(Saved entries)
Start of Block
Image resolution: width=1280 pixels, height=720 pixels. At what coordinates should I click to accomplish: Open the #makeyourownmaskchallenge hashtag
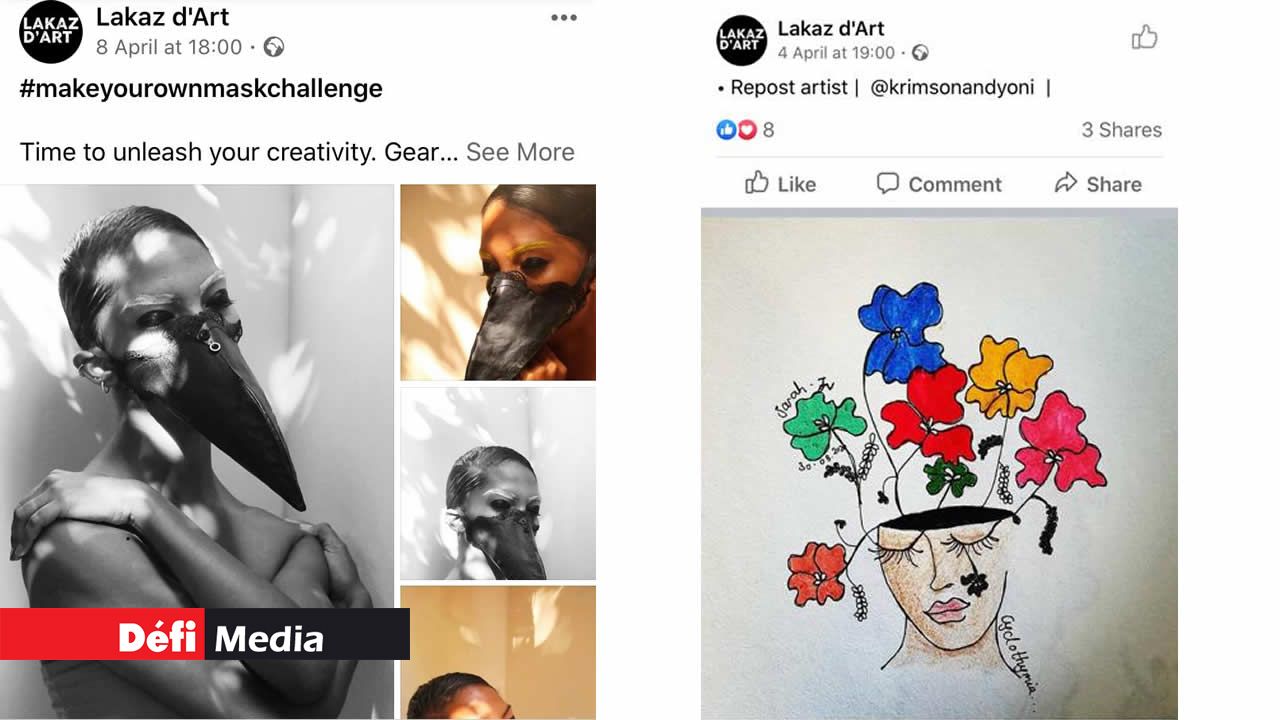(201, 89)
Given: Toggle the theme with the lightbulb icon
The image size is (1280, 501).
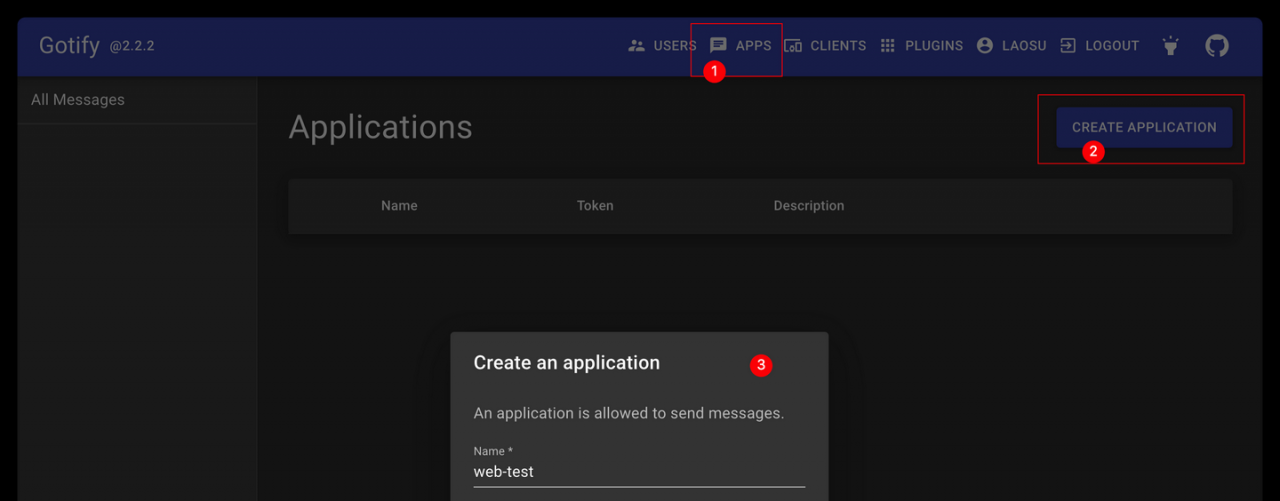Looking at the screenshot, I should (1170, 46).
End of Block
▸ **Exercise description**: Pictures must be left out. Repeat exactly the lines from the one containing "Given: Toggle the" through the final line of the data.

▸ **Task answer**:
Given: Toggle the theme with the lightbulb icon
The image size is (1280, 501).
Looking at the screenshot, I should (1170, 46).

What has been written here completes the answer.